One of my first experiences with encryption was in the days of AOL message boards. I’d joined a group of folks who were somewhat fruitlessly trying to build an operating system in QuickBASIC. It was a fun group to be a part of, and I learned a lot about how not to approach an engineering project.
When we realized that our code was nothing more than a wrapper around native shell commands – not a true operating system – we parted ways and each continued working with various parts of the codebase we’d enjoyed. I held onto a rudimentary CLI tool we’d built and tried to repurpose it as a task manager for a family member.
Except … it had no authentication.
One of the developers on the team took it upon himself to teach me encryption. At the time, this wasn’t true encryption. Many of the primitive tools we needed for that weren’t exposed by the operating system yet. TLS wasn’t a thing. In fact, until the mid 1990s, creating and publishing your own encryption scheme in the US was effectively prohibited.
Everything we did was really just hashing and verifying hashes. There was no true data protection in place. I didn’t learn real encryption until years later.
Encryption and privacy
In college, I attempted to keep a secret journal. It wasn’t encrypted per se; I devised my own character scheme based on both the Japanese and Greek alphabets and leveraged simple substitution to obfuscate my entries. It worked, but was a bit of a burden. In the moment, this scheme helped to protect my secrets from the prying eyes of my roommate.
Today, the memory of which characters represented what words has faded and I can’t even read my own notes.
I’d learned the value of privacy and was discovering ways to protect it, but it wasn’t until a decade later that I discovered AES, RSA, and other cryptographic tools. I loved the mathematical basis of each. I was fascinated by how straightforward math could render a message unreadable by a third party.
The right to privacy
It’s this right to keep your secrets, well, secret that I’m most passionate about. I have nothing to hide, but there’s no reason for a stranger to have access to my private thoughts.
Encryption is the only way to fully protect anything in an increasingly interconnected and online world. Bank accounts. Social media. Personal communication. All of these are things that need to be kept private, and it’s that privacy that gives us the confidence to put things out there in the first place.

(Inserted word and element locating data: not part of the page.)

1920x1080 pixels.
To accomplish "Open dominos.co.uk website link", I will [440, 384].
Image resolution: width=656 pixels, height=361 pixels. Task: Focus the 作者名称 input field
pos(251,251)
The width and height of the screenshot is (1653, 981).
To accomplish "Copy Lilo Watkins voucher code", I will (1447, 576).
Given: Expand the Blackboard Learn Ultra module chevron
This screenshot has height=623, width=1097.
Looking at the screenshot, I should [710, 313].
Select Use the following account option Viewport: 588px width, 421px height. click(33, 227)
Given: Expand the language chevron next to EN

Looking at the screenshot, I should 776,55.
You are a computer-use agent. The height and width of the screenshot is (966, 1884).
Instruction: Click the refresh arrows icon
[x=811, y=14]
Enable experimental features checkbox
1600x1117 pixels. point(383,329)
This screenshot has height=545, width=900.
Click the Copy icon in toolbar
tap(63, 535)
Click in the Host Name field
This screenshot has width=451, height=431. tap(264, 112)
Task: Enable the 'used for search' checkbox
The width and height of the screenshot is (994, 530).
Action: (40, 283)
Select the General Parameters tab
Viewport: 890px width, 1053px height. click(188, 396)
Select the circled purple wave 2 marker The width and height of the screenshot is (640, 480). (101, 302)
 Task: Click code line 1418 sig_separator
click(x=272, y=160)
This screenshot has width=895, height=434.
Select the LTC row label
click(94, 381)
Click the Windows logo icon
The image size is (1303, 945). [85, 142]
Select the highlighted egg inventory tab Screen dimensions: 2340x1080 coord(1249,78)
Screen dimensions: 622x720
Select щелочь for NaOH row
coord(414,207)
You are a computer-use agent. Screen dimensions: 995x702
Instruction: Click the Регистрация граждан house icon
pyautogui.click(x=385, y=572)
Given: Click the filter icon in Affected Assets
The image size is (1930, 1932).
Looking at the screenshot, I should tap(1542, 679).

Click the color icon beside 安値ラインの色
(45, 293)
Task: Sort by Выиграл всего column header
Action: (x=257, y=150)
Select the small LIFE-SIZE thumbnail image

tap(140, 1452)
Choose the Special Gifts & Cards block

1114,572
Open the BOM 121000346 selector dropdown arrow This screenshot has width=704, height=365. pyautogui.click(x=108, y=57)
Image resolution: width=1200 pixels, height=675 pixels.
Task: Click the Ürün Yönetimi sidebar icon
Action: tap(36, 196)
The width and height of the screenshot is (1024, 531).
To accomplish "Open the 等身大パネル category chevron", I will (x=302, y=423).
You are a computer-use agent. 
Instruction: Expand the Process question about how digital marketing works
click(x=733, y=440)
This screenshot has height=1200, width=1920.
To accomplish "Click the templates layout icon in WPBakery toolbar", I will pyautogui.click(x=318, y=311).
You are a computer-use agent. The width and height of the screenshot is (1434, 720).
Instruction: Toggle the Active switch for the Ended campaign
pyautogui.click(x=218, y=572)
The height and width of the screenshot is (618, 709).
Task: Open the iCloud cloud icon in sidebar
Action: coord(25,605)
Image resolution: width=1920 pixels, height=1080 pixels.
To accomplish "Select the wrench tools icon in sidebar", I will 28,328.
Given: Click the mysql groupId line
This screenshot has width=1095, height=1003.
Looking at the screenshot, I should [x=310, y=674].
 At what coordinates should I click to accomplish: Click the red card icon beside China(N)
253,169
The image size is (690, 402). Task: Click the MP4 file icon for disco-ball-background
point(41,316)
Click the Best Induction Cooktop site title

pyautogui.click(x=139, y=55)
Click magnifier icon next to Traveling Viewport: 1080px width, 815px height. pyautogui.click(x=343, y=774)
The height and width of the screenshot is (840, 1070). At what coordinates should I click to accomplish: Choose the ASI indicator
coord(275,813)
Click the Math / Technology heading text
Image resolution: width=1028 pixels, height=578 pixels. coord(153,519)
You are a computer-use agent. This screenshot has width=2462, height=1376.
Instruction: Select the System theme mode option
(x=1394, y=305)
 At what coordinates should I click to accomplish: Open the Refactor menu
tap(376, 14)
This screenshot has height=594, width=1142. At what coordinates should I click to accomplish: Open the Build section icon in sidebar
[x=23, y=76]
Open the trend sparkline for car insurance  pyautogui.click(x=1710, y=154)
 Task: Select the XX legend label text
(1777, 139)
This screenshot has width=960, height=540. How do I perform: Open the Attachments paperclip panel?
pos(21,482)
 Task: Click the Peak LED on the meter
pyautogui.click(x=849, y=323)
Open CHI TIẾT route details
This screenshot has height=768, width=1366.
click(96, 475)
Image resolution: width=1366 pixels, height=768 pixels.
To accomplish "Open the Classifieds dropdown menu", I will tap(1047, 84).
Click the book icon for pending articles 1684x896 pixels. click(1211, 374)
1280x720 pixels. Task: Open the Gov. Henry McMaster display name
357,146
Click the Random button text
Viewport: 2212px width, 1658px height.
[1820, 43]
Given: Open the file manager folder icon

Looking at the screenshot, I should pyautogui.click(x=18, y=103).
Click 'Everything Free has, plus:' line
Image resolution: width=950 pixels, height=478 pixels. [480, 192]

If you give me six lines written by the hand of the most honest of men, I will find something in them which will hang him.
Cardinal Richelieu
I cannot predict the future. While I have nothing to hide today, there is no guarantee that the powers of tomorrow will see my present through a lens of innocence. For that fact alone I find it critical to leverage encryption whenever and wherever possible.
And I continue working to avail strong encryption to those who lack the knowledge, the tools, or merely the time to do so on their own.